Despite expectations of an opening stock price for the GM IPO of $33 the stock opened at nearly $35.50. The question, “is GM a good investment,” seemed to be answered with a resounding, “yes.” The stock rose to nearly $36 within minutes until profit taking took the new General Motors stock down to below $35 by 10 am EST. The stock recovered to near $36 again before starting a steady decline throughout the day. So much for the first day after GM stock returned from the dead. For the long term investor the question is not such much the hoopla of first day IPO sales and day traders taking profits. The question might well be, “What is the first step to investing in GM?”
We ask, “Is GM a good investment,” in light of what brought GM to bankruptcy half a century after it became the world’s largest corporation whose president declared before congress that what is good for GM is good for the nation and vice versa. Is GM a good investment today? Will the days of Alfred P. Sloan, who rewrote the book on how to sell cars, return? Or will the days of his successors continue, the day of those who lost the lead in car manufacturing and flew their corporate jets while the greatest company the world every saw slid into bankruptcy? If you ask yourself today, what is the best investment for my money, should GM show up on your short list?
Almost overlooked in the rush to profit from the GM IPO is today’s so called “Philly Fed.” The Philadelphia Fed index is a regional manufacturing survey whose November number came in the highest since December 2009 at 25 whereas October’s number was a dismal 1. Meanwhile the four week moving unemployment claims average fell to its lowest in two years. We are reminded of another old saw, “As GM goes so goes the nation.” Certainly the GM bankruptcy came at a time when the nation’s economy was in near collapse. No matter how badly a company does at making and selling cars it will do worse when unemployment is 10% and the banks aren’t lending money. To the extent that GM gets its act together and folks have more money in their pockets we could see the old stalwart start to make money again. GM has already paid or has the money to pay the US government $9.5 of its bailout debt. Just that little bit of fundamental analysis tells us that the folks in Detroit are capable of running a profitable business.

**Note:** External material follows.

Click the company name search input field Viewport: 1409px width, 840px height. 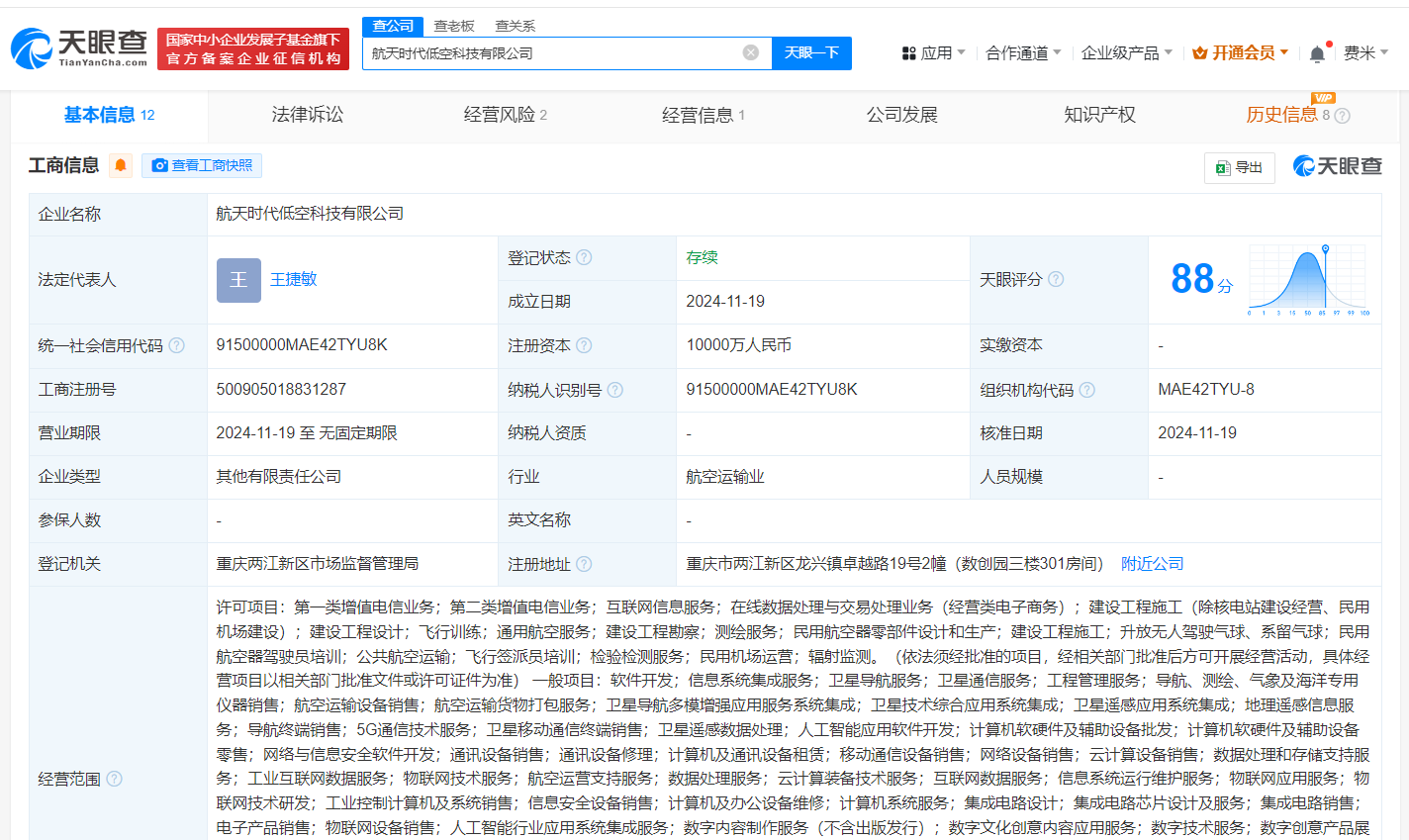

Another part to the question, “Is GM a good investment,” is that GM will, by dint of its sheer size, be included in stock indexes such as the Russell 3000 again soon. That fact will mean index funds will be purchasing the stock. Over the long term, however, the company needs to continue its recent performance in which it has had three consecutive profitable quarters. The company has slimmed down its cost structure and is making fewer models. It is selling fewer cars than before its economic demise but is making more money. This attention to the bottom line could be what brings the company back to long term profitability even if GM never again becomes the world’s largest auto maker. Considering that shareholders, in wondering, “Is GM a good investment?” want profits and not hubris that would be a good outcome. In the business of picking new winners in the post recession world a slimmer and more profitable GM could be a good investment as well as a good model for the nation to follow.